The task force will survey the available resources, determine the criteria for accessing the resources, and then complete a document that will be made available to the public in printed form and online, Rhoads said.
Marl was pleased with the makeup of the task force.
“I think Mr. Rhoads did an outstanding job choosing members for the task force. They represent a broad array of constituencies in the community,” Marl said.
The Oakwood Cemetery Task Force was originally commissioned by former Mayor Gretchen Driskell in 2010 to look at capacity issues in the cemetery while developing strategies to make the cemetery economically sustainable and to keep the cemetery aesthetically appealing.
Marl said the re-commissioned task force will also focus on capital improvements. Membership of the task force remains largely unchanged. Marl will be chair of the task force.
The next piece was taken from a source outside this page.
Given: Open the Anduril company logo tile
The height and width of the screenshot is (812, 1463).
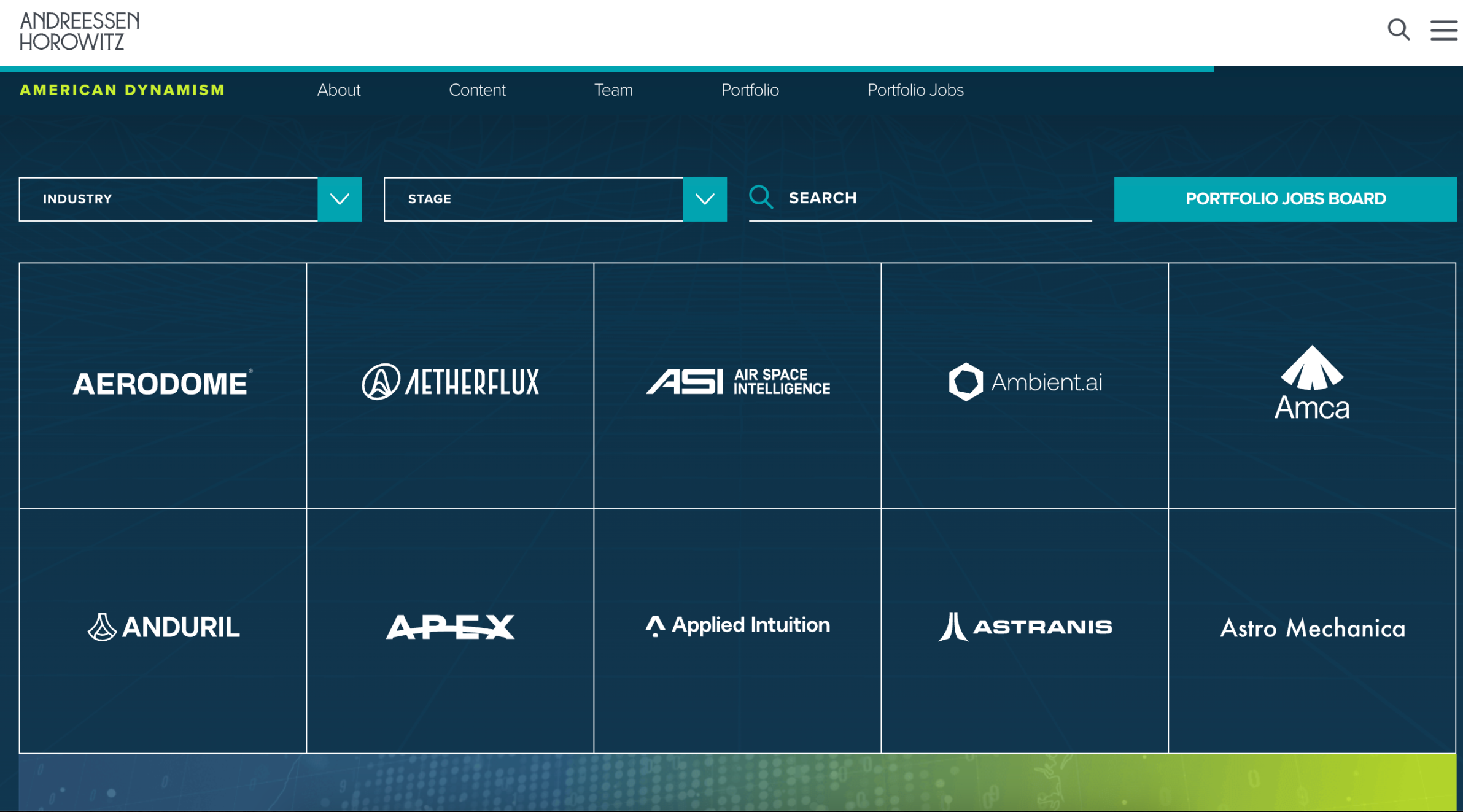Looking at the screenshot, I should pos(163,627).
He’s joined by Mayor Pro-Tem Linda TerHaar, City Councilor Jim Roth, City Manager Todd Campbell, City Clerk Dianne Hill, Deputy Clerk Aimee Rutledge and City Engineer/Superintendent Gary Roubal.
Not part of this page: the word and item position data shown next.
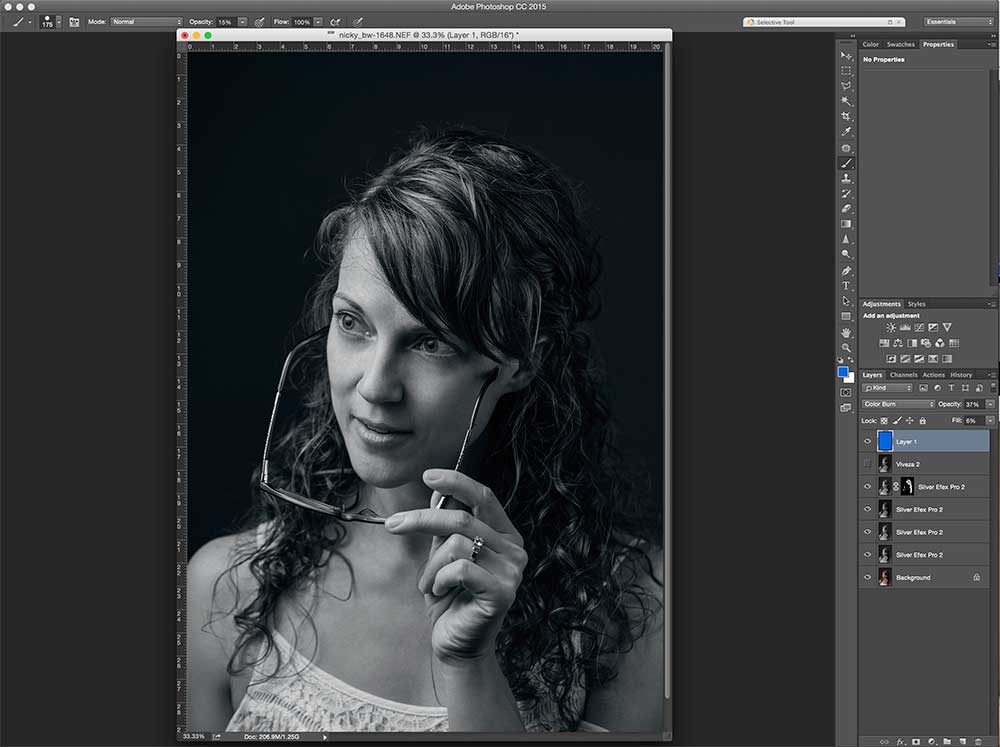Choose the Hand tool
Viewport: 1000px width, 747px height.
tap(846, 332)
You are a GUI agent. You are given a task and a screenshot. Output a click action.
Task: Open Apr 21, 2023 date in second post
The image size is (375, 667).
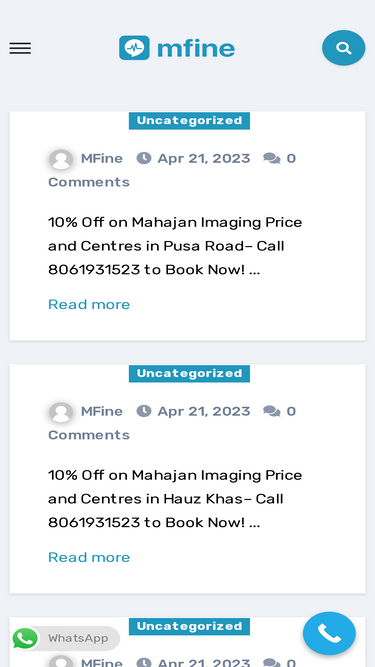tap(204, 411)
In 2010, former Mayor Driskell commissioned the Rec Center Sustainability Task Force to assist Rec Center staff in developing policies and strategies to increase membership and stabilize the operation’s finances.
The board will be chaired by City Manager Campbell. Also serving are Mayor Marl, Councilor Dean Girbach, Parks and Recreation Director Carla Scruggs, resident Dianne Waterhouse, and another resident to be named at a later date.
Marl said adding two private citizens to the committee should add a fresh perspective to the process.
Girbach agreed, but asked why private citizens weren’t added to the cemetery task force.
Marl said the last task force worked so well that he did not wish to change the mix too much.
City Council also approved Marl’s recommendations for the ad hock group which will study the proposed consolidation of Community Education and Parks and Recreation. Mayor Marl and Mayor Pro-Tem TerHaar will serve on the group. Councilor Girbach serves as an alternate. School board will also appoint two members. Staff from the school district and city will sit on the committee.
The ad hoc group should report to city council and school board by mid-summer.
The city and school district asked Plante Moran to study opportunities for shared services and savings. The study suggested there may be $200,000 in savings annually by consolidating the departments. Such a move, however, faces several legal, political and financial hurdles.